01 December 2011

AN ANTI-NATIVITY STORY

Once, without the city limits of Royal David for a welcome change, long long ago, long before post-industrial neo-isms had destroyed photo-synthetic-dependent life on the planet, long before Empire building had used up all exploitable fossil fuel (except hemp), long before state-capitalism's appropriation of old folk narrative, but just in time for the Christmas market, there lived a hirsute Northern European gentleman in a red & white Coca Cola-sponsored uniform with a bent for compulsive consumerism and philanthropy. His name, like his gift-giving, was self-evidently seasonal.
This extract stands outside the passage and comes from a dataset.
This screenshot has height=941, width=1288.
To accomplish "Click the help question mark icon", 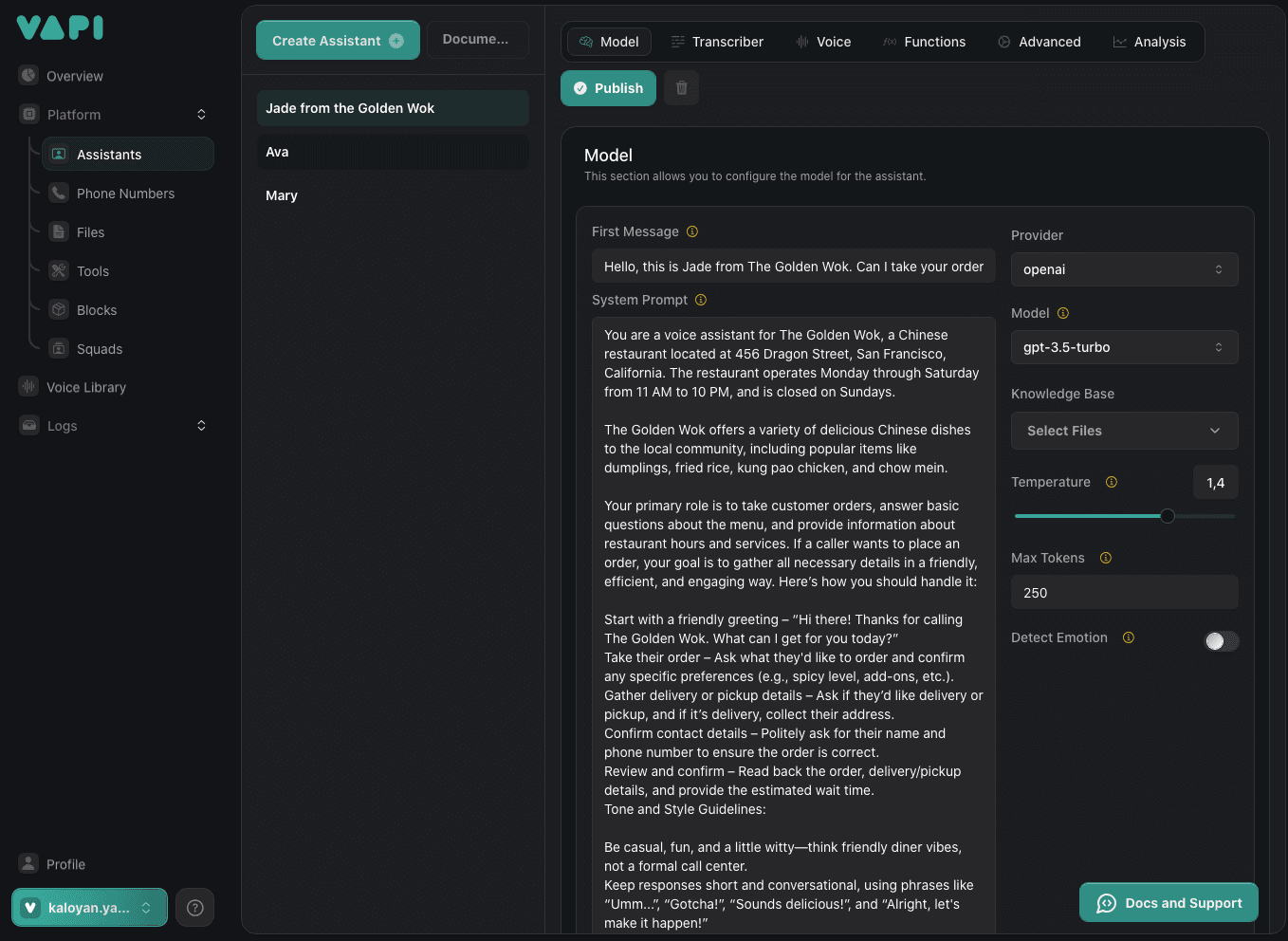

Known as Sir Nicholas Fairfax-Worthsthorne, The Lord Protector of Yule, to the implausibly English in LA, as Saint Nicky to the overfriendly, as Mr Claus on insurance policies, as Sir Sleazalot, following a spin operation that backfired like a rain forest on bio-diesel, or as plain Santa to jobbing screenwriters and Americans, Father Christmas had since time immemorial filled his sleigh with the most environmentally friendly fuel propellant (un)known to man: supernatural gas.

It had been the best kept secret ever. However, in the light of the legendary fudge at the 2007 Bali Conference on behalf of the world's most profitable businesses and the US State Department, Santa saw the need to go public.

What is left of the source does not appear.